Hi all,
I have been working with RNA-seq data from dogs.
In goseq, I can only get enriched GO terms (resolve length bias):
Since the dog genome assembly canFam3 is not supported in goseq database, I have to make my own `bias.data` to perform `nullp` in goseq. I was able to perform `GO.wall=goseq(pwf,gene2cat=geneID2GO)` to get enriched GO terms that takes length bias into consideration. However, "limiting GO categories and other category based tests" as `GO.MF=goseq(pwf,gene2cat=geneID2GO, test.cats=c("GO:MF"))` doesn't work for me. Neither does "KEGG pathway analysis".
complete R script: https://www.biostars.org/p/191626/
In limma, I can only get KEGG pathway (doesn't resolve length bias):
I can get KEGG patheays through `Kegg_pathway=kegga(kegga_genes, species.KEGG = "cfa")` but since I don't know how to specify the argument `universe`, `prior.prob`, and `covariate` in the following example, by default, I will get one-sided hypergeometric tests equivalent to Fisher’s exact test which doesn't resolve length bias. One needs to specified prior probabilities then a test based on the Wallenius’ noncentral hyper- geometric distribution is used to adjust for the relative probability that each gene will appear in a gene set, following the approach of Young et al (2010).
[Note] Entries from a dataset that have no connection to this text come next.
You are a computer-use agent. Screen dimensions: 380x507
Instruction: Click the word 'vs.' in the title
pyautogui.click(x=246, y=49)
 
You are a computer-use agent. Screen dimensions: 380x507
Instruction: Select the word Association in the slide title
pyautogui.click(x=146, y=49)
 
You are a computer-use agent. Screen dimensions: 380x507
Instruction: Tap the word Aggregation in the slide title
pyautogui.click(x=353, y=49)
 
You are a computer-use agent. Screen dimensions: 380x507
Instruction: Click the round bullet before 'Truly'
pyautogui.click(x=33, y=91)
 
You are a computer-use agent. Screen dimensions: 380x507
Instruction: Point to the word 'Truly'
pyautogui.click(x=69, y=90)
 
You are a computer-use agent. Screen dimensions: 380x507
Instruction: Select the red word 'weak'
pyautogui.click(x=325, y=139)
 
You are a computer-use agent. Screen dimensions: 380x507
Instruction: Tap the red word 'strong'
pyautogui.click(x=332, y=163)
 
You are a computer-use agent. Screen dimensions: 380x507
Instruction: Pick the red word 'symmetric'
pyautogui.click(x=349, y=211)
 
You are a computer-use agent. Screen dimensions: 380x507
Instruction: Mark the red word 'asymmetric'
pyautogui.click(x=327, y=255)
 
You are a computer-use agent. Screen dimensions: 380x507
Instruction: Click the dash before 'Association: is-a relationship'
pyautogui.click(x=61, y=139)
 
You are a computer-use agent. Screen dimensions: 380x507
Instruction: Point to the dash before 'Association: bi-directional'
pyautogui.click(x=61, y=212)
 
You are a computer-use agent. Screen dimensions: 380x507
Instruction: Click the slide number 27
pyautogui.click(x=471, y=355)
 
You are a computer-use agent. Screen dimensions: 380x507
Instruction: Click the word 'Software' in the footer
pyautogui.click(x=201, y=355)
kegga(de, universe = NULL, species = "Hs", species.KEGG = NULL, convert = FALSE, gene.pathway = NULL, pathway.names = NULL, prior.prob = NULL, covariate=NULL, plot=FALSE, ...)
- For goseq, does anybody know how to perform KEGG pathway analysis for non-native Gene Identifier? Should I build my own `org.Cf.eg.db` package for dogs?
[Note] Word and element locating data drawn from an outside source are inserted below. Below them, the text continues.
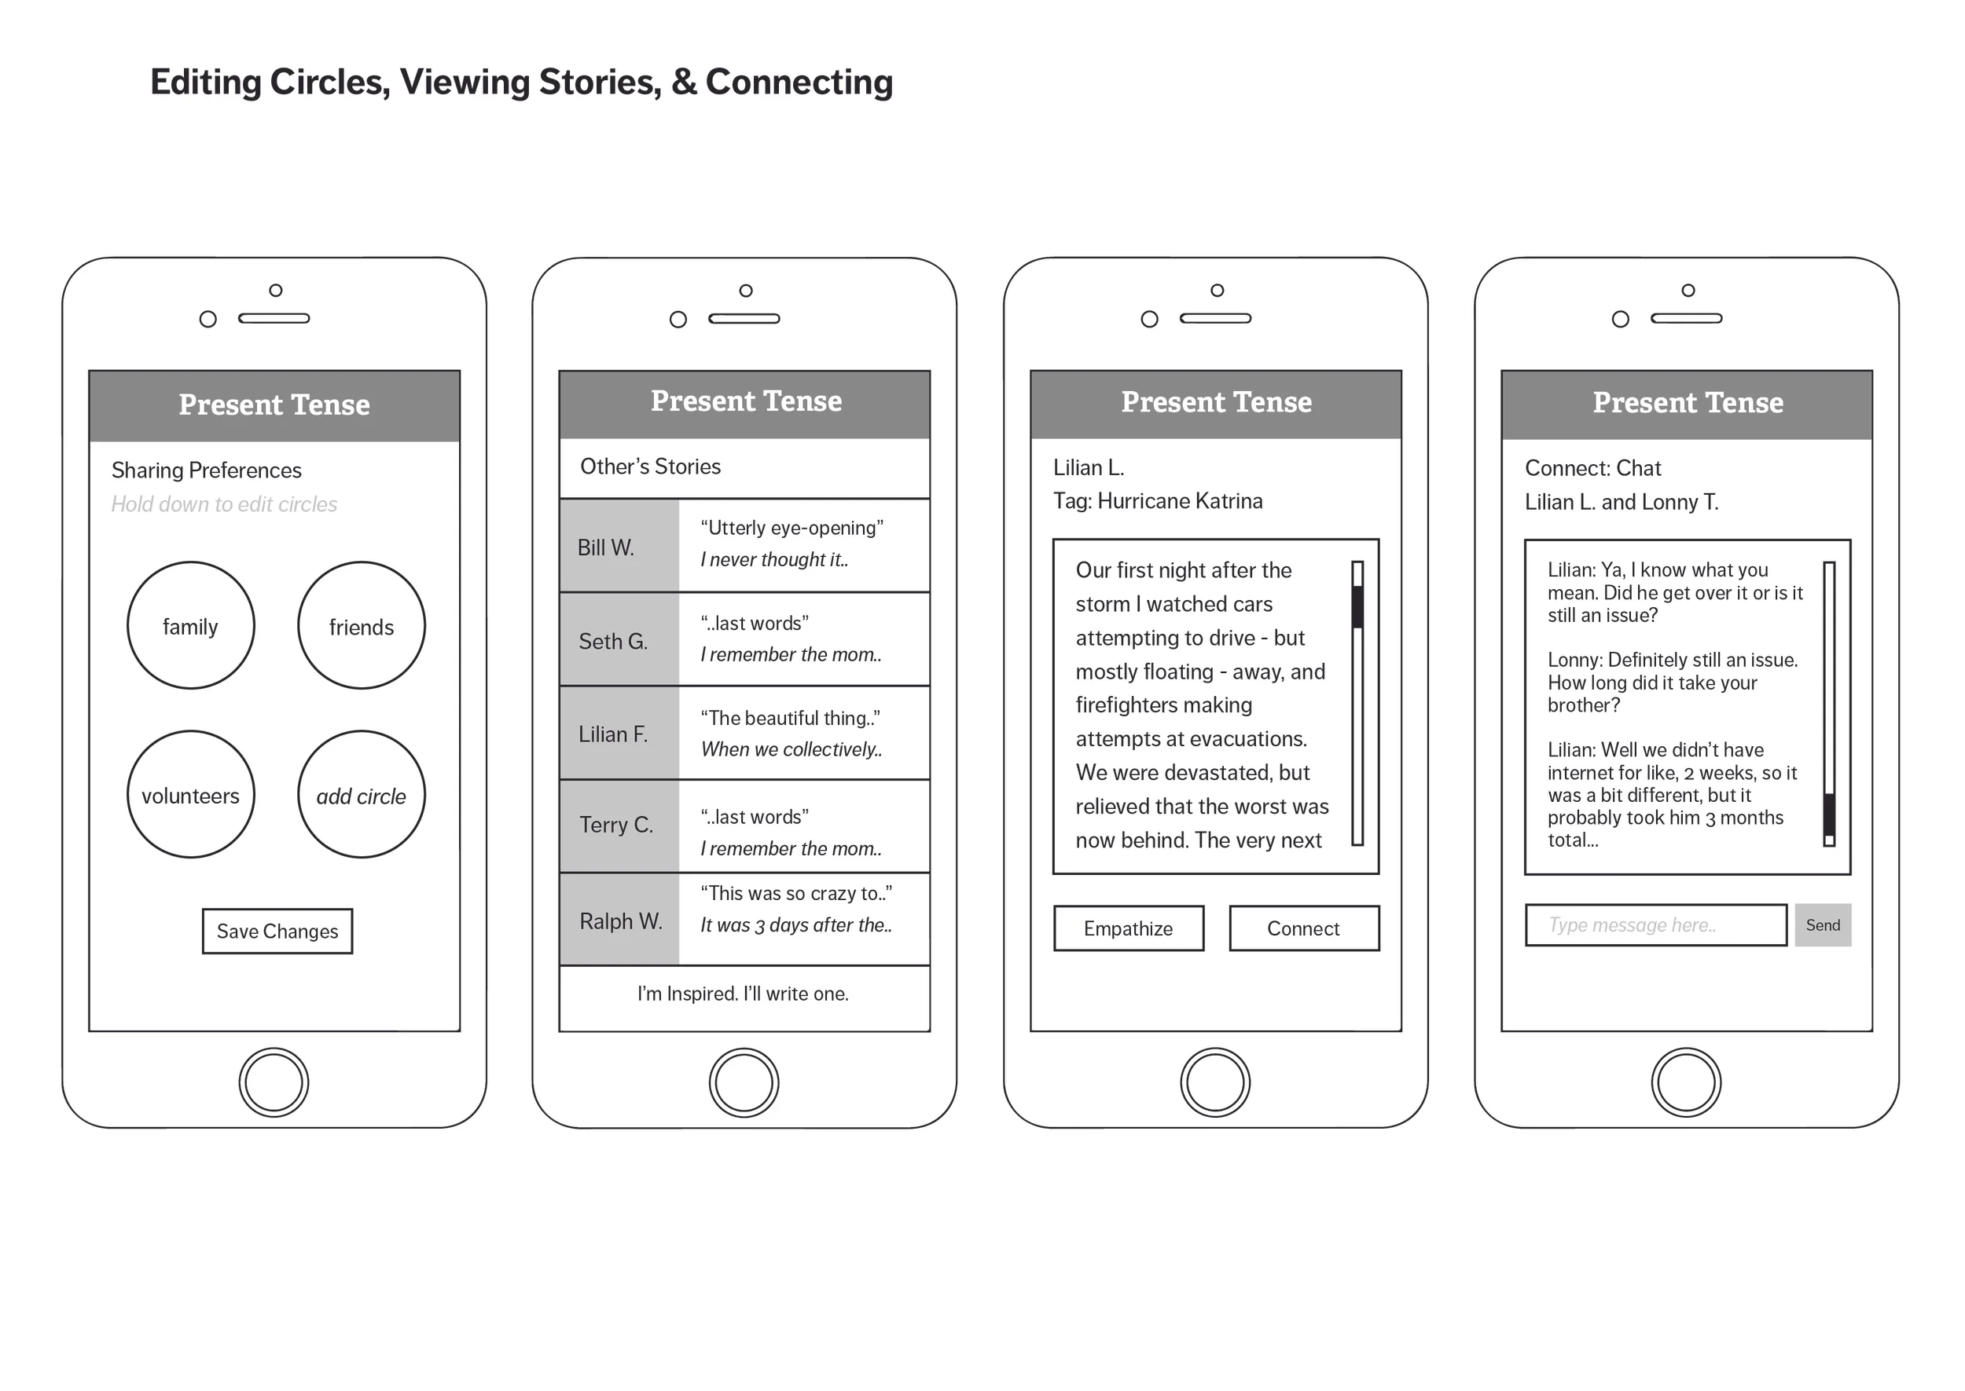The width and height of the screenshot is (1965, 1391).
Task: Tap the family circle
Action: pyautogui.click(x=190, y=626)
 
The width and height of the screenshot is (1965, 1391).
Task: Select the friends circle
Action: pyautogui.click(x=361, y=626)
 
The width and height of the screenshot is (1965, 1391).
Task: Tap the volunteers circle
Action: pyautogui.click(x=190, y=795)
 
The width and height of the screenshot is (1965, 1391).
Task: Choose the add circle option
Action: pyautogui.click(x=361, y=795)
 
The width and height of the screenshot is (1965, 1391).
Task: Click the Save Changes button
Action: pyautogui.click(x=277, y=931)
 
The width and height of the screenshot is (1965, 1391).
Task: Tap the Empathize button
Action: pyautogui.click(x=1128, y=928)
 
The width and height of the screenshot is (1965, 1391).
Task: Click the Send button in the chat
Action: pyautogui.click(x=1822, y=925)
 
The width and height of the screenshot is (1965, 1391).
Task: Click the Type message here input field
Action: pyautogui.click(x=1655, y=925)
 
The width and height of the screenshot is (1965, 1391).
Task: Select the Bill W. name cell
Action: pyautogui.click(x=619, y=547)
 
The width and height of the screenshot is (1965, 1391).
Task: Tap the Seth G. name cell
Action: pyautogui.click(x=619, y=641)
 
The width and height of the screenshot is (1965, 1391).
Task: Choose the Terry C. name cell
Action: pyautogui.click(x=619, y=825)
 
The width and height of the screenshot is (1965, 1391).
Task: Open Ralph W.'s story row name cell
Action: pyautogui.click(x=619, y=921)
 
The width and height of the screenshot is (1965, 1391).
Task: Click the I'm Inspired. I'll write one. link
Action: pyautogui.click(x=743, y=994)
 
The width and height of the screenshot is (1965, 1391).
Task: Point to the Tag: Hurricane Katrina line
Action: pyautogui.click(x=1157, y=501)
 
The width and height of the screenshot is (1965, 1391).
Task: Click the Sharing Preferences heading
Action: pyautogui.click(x=207, y=470)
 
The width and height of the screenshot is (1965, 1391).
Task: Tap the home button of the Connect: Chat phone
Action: pyautogui.click(x=1686, y=1082)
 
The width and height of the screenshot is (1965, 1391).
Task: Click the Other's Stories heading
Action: pyautogui.click(x=651, y=467)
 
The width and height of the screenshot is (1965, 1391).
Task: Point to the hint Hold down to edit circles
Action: pyautogui.click(x=225, y=504)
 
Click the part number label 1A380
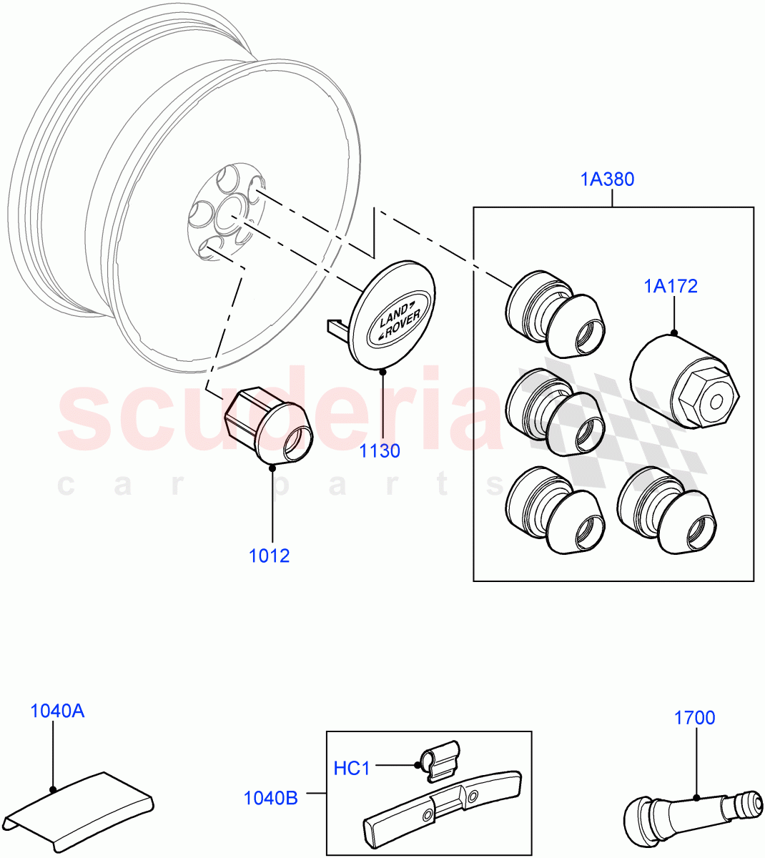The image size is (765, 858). click(x=606, y=179)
- For limma, does anybody know what's the input for the arguments? I couldn't figure it out by reading the package manual.
- Alternatively, is there any other packages that can help me resolve the length bias and generate enriched GO terms and KEGG pathway for dogs?
Thanks,
Candice
For length bias correction one can also use the cqn package to normalize by GC% too.